START SOURCE RECORDS
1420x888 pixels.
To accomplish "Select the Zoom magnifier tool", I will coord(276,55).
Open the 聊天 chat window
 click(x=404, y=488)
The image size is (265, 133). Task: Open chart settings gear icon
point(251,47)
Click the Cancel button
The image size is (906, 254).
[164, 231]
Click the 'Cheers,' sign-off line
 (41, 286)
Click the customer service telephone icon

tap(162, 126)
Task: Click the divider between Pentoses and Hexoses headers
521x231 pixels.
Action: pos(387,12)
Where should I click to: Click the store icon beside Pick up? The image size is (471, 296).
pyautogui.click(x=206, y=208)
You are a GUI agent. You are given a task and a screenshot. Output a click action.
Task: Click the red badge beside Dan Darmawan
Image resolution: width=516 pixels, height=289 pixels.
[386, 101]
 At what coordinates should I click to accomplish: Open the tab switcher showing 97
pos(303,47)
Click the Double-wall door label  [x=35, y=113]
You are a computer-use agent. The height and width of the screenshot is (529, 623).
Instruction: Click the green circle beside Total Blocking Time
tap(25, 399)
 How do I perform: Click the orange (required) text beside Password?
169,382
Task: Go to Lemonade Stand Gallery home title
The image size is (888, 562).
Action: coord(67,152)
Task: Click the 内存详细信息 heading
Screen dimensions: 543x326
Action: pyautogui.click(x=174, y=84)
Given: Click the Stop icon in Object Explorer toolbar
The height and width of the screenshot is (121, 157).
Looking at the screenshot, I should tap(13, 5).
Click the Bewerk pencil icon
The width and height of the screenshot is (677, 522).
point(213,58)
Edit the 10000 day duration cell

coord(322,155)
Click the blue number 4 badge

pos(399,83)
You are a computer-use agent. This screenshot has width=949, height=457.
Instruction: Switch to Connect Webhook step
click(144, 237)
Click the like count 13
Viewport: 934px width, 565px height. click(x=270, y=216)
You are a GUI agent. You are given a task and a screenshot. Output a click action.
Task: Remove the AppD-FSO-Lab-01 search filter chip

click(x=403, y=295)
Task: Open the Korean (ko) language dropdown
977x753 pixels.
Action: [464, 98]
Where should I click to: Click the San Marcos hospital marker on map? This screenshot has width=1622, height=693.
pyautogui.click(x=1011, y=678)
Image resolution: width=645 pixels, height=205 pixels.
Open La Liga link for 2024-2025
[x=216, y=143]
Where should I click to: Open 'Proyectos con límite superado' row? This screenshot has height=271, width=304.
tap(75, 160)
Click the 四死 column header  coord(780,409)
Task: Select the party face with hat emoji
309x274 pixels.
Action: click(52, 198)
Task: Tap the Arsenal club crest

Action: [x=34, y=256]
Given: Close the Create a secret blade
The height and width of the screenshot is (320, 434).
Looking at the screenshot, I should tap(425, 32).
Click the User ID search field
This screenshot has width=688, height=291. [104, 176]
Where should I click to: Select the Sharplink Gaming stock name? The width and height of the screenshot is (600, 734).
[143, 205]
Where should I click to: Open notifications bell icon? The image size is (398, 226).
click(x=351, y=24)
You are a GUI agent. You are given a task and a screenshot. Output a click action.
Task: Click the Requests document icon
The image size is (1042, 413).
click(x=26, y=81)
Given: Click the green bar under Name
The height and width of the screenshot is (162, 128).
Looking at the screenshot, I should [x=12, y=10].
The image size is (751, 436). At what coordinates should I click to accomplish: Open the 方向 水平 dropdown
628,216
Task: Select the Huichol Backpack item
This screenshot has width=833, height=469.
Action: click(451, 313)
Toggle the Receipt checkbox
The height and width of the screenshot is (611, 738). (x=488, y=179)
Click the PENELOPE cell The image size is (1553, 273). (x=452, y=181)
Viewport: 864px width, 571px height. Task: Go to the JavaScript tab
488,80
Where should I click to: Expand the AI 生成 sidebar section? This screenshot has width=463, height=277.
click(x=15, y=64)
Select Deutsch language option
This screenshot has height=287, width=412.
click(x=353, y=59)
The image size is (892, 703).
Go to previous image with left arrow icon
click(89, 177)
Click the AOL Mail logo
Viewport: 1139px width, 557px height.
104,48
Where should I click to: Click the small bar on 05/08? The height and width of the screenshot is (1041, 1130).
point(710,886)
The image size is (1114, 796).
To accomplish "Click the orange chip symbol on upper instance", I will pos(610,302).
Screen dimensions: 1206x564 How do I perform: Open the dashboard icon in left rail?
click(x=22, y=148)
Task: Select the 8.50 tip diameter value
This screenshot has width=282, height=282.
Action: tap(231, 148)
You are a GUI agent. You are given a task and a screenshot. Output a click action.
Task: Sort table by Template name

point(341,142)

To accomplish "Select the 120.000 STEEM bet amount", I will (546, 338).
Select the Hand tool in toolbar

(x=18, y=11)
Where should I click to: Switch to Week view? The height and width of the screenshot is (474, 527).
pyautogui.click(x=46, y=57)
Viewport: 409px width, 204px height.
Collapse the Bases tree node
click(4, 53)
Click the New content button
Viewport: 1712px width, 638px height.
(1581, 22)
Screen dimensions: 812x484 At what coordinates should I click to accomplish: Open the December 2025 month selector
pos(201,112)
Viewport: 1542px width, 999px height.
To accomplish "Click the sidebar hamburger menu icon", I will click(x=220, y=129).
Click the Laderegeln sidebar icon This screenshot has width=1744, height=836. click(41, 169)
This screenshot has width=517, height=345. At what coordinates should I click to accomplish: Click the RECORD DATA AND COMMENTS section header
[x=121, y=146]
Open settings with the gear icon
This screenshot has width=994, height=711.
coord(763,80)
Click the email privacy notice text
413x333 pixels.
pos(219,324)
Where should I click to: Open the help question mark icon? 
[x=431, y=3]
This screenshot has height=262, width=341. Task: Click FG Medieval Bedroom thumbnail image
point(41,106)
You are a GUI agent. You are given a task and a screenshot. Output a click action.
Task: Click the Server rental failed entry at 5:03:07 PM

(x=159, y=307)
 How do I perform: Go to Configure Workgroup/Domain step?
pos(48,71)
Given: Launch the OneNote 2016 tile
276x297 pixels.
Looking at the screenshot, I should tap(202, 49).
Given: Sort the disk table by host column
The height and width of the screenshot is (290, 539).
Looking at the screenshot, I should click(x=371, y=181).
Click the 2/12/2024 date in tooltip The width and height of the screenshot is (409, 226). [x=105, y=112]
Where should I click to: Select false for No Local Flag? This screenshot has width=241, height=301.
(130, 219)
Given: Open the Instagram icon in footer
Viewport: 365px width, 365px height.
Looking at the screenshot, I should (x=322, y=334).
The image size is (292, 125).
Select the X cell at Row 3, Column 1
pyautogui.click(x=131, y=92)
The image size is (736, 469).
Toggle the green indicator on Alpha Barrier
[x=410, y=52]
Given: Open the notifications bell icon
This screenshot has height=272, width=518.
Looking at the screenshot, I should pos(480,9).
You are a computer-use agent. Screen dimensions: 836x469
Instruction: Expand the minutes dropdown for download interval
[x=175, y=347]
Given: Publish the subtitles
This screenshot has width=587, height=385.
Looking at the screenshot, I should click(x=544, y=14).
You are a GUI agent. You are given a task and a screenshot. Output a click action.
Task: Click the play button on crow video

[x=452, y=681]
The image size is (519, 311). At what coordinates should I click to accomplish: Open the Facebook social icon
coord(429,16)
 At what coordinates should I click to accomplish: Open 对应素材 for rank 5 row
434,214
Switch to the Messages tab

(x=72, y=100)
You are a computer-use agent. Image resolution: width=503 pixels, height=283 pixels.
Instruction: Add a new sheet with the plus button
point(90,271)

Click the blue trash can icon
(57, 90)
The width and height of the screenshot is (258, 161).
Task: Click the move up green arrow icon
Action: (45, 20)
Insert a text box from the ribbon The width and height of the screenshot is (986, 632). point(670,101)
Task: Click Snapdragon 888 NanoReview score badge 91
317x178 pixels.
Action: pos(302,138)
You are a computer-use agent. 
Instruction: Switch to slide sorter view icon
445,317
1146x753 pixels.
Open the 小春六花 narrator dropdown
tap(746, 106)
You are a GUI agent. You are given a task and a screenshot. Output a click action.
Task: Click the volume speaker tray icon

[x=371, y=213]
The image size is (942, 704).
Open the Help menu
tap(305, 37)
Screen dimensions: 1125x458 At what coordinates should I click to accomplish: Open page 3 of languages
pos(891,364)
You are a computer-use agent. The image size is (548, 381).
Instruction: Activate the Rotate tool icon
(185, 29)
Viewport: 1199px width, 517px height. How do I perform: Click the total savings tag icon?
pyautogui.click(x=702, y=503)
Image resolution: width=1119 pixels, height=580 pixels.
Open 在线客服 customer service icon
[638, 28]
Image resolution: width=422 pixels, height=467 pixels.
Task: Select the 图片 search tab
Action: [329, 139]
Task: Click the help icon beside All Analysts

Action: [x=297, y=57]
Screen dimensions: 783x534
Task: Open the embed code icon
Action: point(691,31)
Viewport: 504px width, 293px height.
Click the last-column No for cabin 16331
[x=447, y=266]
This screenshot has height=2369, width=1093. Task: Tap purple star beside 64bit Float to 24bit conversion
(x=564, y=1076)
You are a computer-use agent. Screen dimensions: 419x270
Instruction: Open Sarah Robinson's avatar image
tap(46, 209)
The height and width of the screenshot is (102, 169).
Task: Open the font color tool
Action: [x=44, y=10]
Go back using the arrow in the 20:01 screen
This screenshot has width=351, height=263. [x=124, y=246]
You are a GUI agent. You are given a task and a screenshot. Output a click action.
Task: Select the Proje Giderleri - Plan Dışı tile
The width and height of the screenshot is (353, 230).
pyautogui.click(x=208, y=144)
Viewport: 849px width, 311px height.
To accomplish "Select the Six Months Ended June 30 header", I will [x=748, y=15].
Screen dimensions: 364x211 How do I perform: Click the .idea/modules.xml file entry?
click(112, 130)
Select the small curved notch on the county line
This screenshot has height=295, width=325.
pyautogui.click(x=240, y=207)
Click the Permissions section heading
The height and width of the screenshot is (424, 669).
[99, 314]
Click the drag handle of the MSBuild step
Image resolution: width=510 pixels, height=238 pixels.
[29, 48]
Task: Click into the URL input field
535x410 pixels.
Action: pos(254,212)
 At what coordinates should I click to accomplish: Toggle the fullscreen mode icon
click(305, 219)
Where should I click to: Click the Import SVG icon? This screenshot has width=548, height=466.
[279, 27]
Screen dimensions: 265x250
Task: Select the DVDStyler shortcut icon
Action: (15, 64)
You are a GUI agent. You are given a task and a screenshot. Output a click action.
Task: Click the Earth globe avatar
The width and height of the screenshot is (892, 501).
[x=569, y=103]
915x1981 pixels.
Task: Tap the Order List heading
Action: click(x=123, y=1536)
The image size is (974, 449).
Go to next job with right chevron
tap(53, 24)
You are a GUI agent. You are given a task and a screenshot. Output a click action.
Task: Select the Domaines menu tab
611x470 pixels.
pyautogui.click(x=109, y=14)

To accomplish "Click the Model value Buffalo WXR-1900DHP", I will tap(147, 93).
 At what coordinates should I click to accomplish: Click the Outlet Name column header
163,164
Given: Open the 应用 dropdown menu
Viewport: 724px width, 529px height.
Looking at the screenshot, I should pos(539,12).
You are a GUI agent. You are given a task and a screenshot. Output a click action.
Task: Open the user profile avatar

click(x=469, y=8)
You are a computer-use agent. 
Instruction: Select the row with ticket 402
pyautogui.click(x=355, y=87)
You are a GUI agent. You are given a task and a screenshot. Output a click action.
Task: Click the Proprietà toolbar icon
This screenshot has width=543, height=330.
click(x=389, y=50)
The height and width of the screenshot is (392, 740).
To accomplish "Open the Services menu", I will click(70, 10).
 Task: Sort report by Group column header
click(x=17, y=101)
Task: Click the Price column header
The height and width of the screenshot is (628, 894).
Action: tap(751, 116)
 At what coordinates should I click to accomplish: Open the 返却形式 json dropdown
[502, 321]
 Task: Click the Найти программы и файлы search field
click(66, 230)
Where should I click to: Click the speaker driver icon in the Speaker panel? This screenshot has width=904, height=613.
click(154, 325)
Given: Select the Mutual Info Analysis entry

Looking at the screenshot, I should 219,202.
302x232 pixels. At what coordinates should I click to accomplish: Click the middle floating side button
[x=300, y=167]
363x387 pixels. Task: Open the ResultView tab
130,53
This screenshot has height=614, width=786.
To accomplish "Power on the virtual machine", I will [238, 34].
END SOURCE RECORDS
* _PROBLEM DETAILS_:
Only one stretch of the entries above is wanted: the lines from the one containing "Select the small" through the one containing "The image size is (974, 449).". Please reproduce it exactly.

* _REPLY_:
Select the small curved notch on the county line
This screenshot has height=295, width=325.
pyautogui.click(x=240, y=207)
Click the Permissions section heading
The height and width of the screenshot is (424, 669).
[99, 314]
Click the drag handle of the MSBuild step
Image resolution: width=510 pixels, height=238 pixels.
[29, 48]
Task: Click into the URL input field
535x410 pixels.
Action: pos(254,212)
 At what coordinates should I click to accomplish: Toggle the fullscreen mode icon
click(305, 219)
Where should I click to: Click the Import SVG icon? This screenshot has width=548, height=466.
[279, 27]
Screen dimensions: 265x250
Task: Select the DVDStyler shortcut icon
Action: (15, 64)
You are a GUI agent. You are given a task and a screenshot. Output a click action.
Task: Click the Earth globe avatar
The width and height of the screenshot is (892, 501).
[x=569, y=103]
915x1981 pixels.
Task: Tap the Order List heading
Action: click(x=123, y=1536)
The image size is (974, 449).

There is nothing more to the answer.